The problem is not the drink itself, but the caffeine it contains. As we already know, this alkaloid can cause increased blood pressure and increased heart rate, and this is contraindicated for those who have suffered a stroke.
So coffee is strictly prohibited during the acute phase of the disease, as well as during medication and physiotherapy. The recovery period is also better spent without the usual drink.
Subsequently, coffee can be returned to the diet. Moreover, according to medical research, the increase in blood pressure under the influence of caffeine occurs more strongly in those who rarely drink coffee. The drink has a much weaker effect on avid coffee drinkers, but in any case, you need to get used to drinking a weak drink. It is highly advisable to dilute it with milk, cream or drink with the addition of lemon. All of these supplements counteract the effects of caffeine, which poses a very serious threat to stroke survivors. Many people try to solve the problem by switching to decaffeinated coffee. This is the wrong way. After all, when processing beans, a small dose of caffeine is still retained in them, so you shouldn’t be fooled - this substance is always present in coffee in varying quantities.
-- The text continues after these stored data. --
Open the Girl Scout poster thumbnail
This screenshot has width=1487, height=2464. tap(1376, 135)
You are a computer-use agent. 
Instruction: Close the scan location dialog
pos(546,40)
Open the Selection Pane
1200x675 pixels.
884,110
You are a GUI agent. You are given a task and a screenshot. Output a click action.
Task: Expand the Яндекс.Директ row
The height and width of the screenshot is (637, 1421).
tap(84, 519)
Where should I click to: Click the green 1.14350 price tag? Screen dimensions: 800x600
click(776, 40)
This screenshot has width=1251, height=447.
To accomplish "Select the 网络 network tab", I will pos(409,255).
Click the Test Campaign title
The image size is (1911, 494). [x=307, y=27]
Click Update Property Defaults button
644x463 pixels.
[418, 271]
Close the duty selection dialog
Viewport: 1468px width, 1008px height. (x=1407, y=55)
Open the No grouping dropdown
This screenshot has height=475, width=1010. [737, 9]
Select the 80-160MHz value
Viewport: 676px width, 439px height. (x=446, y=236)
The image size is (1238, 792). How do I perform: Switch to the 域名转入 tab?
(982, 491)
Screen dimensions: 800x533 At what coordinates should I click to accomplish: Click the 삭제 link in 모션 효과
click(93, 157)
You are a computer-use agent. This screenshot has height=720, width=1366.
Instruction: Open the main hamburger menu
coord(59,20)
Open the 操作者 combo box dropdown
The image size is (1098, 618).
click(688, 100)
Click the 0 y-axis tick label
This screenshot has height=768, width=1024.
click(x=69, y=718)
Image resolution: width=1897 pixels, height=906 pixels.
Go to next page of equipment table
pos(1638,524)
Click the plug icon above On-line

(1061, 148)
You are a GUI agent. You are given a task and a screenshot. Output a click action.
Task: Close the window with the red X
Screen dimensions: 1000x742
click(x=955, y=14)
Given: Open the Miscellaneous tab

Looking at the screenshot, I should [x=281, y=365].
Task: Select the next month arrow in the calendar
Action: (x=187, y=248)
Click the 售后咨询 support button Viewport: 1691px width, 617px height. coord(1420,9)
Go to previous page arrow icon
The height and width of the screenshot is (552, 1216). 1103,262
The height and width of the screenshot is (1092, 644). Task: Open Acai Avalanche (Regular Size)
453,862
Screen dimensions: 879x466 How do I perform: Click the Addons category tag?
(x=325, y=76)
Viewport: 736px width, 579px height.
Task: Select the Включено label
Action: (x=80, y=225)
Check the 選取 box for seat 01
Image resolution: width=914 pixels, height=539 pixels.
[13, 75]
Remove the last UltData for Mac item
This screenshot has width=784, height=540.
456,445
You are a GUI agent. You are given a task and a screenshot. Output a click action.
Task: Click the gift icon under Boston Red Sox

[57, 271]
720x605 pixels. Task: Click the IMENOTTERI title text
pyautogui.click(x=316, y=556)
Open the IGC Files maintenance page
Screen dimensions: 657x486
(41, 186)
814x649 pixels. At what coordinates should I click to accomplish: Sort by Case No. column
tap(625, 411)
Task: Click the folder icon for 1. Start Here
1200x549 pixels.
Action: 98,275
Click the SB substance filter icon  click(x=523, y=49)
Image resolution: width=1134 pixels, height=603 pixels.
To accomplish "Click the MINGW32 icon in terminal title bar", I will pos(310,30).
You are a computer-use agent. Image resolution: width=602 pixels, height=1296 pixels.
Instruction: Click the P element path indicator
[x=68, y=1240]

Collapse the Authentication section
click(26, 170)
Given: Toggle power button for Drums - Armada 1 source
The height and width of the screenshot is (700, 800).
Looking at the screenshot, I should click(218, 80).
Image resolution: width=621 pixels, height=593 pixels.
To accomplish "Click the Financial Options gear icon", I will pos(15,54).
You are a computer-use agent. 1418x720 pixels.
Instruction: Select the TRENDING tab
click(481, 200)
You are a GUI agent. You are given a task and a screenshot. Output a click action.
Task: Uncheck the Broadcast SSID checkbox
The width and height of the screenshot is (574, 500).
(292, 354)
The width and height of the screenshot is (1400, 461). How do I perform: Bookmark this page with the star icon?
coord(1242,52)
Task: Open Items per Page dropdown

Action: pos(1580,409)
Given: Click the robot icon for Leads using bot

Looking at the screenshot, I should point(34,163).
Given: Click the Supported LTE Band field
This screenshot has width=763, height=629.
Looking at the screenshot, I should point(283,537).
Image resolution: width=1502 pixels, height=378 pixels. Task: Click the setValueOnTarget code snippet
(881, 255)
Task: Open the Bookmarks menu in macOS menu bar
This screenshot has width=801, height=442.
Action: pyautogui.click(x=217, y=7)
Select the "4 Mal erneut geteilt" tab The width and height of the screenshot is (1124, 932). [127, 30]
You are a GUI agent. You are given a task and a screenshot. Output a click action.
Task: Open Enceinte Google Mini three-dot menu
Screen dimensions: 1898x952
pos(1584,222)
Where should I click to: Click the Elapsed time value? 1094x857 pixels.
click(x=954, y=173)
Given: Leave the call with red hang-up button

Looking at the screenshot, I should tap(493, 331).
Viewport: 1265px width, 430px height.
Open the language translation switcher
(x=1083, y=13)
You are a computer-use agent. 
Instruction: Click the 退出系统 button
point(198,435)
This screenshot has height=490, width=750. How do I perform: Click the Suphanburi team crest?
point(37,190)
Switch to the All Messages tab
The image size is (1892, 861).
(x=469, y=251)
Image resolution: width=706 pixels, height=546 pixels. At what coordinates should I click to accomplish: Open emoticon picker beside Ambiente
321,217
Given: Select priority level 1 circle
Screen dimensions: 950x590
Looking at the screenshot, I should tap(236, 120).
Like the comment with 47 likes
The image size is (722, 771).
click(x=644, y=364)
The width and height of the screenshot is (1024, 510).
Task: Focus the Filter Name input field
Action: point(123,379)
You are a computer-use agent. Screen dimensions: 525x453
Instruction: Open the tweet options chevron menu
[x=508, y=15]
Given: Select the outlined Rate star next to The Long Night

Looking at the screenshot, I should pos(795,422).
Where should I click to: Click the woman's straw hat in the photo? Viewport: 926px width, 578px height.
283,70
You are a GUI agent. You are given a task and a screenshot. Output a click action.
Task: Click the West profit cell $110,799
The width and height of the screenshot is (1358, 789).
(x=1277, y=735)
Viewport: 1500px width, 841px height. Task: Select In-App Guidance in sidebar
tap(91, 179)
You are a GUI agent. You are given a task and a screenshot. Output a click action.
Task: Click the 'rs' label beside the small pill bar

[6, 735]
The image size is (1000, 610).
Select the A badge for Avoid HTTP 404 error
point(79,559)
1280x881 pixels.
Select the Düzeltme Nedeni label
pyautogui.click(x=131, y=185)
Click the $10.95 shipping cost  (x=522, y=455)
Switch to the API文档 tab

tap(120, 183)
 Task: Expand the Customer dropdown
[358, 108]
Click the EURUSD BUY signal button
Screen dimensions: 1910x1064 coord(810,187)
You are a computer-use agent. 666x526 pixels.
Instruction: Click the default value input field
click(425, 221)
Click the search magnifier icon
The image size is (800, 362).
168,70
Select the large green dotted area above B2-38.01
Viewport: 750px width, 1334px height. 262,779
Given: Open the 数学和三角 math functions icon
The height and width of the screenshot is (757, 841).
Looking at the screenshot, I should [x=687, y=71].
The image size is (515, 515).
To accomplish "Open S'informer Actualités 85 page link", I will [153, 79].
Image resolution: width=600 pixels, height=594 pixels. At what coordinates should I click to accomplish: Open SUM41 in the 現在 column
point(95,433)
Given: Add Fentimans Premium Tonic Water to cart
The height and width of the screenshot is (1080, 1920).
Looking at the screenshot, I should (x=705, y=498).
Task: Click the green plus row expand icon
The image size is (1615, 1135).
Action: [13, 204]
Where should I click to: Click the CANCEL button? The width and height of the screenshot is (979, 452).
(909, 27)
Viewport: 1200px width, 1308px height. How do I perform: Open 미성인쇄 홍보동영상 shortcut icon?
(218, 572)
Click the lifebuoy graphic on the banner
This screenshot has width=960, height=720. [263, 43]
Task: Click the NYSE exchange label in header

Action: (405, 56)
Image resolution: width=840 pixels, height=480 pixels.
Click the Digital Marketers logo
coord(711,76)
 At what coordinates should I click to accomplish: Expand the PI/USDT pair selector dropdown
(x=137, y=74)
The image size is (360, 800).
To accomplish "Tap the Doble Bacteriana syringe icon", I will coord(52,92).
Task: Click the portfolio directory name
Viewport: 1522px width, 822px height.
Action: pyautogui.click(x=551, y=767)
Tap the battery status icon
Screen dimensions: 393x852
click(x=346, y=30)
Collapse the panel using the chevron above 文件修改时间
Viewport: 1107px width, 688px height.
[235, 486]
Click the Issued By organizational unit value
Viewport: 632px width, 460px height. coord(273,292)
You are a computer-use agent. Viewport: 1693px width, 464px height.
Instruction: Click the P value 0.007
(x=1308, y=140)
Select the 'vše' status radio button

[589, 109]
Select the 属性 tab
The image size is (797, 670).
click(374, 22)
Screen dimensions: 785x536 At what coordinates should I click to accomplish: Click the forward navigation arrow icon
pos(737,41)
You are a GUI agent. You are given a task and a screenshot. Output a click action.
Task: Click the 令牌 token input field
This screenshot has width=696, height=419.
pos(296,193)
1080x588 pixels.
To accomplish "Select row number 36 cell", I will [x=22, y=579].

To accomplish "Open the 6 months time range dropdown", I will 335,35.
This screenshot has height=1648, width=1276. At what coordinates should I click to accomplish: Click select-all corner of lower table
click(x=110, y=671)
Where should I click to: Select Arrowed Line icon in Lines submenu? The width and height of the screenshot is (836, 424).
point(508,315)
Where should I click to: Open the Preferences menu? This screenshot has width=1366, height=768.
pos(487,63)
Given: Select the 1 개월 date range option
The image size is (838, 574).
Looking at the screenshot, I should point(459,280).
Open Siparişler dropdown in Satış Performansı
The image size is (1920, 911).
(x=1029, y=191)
IMPORTANT. Instant coffee is especially prohibited for stroke survivors. The instant powder contains twice as much caffeine as the same amount of ground coffee by weight.
What do the doctor's say?
If the recovery period is successful, then you can ask the attending physician’s permission to drink your favorite drink. If the doctor does not object, then coffee can be returned to the diet. However, with some reservations.
- After completing the recovery period, you can allow yourself one cup a day of weak coffee, diluted with milk or cream. It is better to prepare it from high-grade Arabica beans; they contain much less caffeine than blends with the addition of Robusta.
- You will have to forget about strong coffee forever. Unfortunately, its effect on the body increases the risk of a recurrent stroke, so you will have to exclude it from the diet.
I don’t want to end the article on such a sad note, so we remind all fans of real coffee that recent research into the effects of this drink has revealed the tonic effect that coffee has on the heart muscle. There are also positive results in preventing age-related changes in the brain. Coffee plays a significant role in combating Alzheimer's and Parkinson's diseases. Of course, in combination with various types of physical and brain activity.
So be healthy and take care of yourself!